Cuando abrí los ojos me pareció que en la enorme bañera del final del cuarto alguien me observaba y pensé que de nuevo había pillado a una pareja haciendo guarradas. Follar siempre me parecía una guarrada si no era yo misma la que follaba, o al menos, si no estaba del humor adecuado para entender a quien lo hacía. Pero allí había algo raro, la cortina no mostraba el menor movimiento y al entrar no había escuchado ningún rumor, mucho menos jadeos. Y la luz estaba apagada cuando abrí la puerta; al encenderla, alguna expresión de sorpresa debería haber provocado a quien estuviese allí, a no ser que durmiese. Aunque si dormía, con más razón, ya que lo habría despertado.
Me acerqué a la bañera y corrí lentamente la cortina.
Entonces grité. Al menos abrí la boca y traté de que algún sonido saliese de ella.

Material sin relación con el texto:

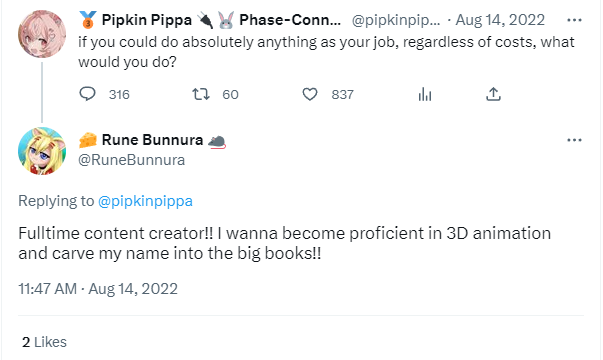Go to Rune Bunnura's profile name
Viewport: 603px width, 360px height.
pos(152,140)
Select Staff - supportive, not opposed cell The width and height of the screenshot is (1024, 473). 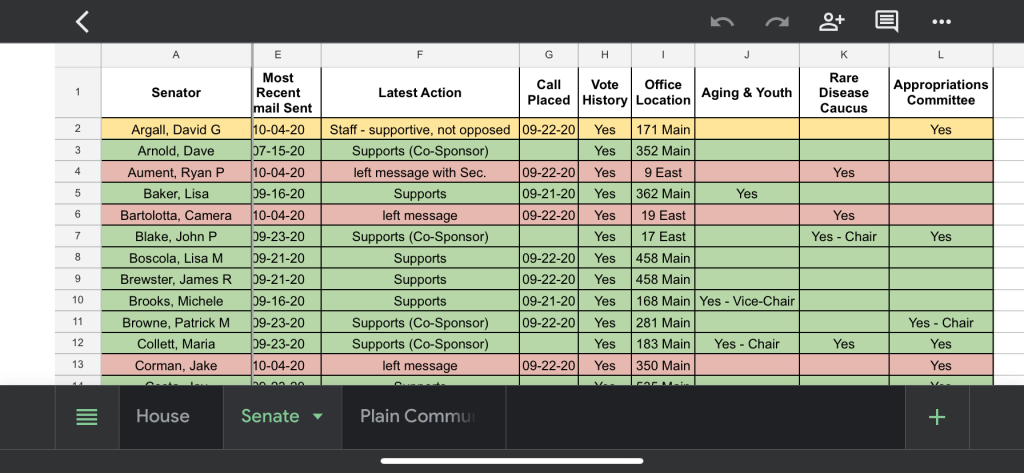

Mientras trataba de salir de allí, aunque sin conseguir desplazarme, vi mi imagen en el espejo: tenía los ojos desorbitados y la boca abierta, pero de ella no salía ningún sonido. Abrí la puerta, me apoyé en el marco y lo intenté de nuevo. Entonces lo conseguí, solté un alarido que hubiese hecho palidecer de envidia a una actriz de reparto en una película de terror.
A la mujer que yacía en la bañera con una fea y enorme herida en el cuello por la que la vida se le había ido escapando mientras se desangraba no la impresionó en absoluto.
Me dio la sensación de que el rumor de las conversaciones, abajo en el salón, se atenuaba. Grité de nuevo, entonces cesaron del todo.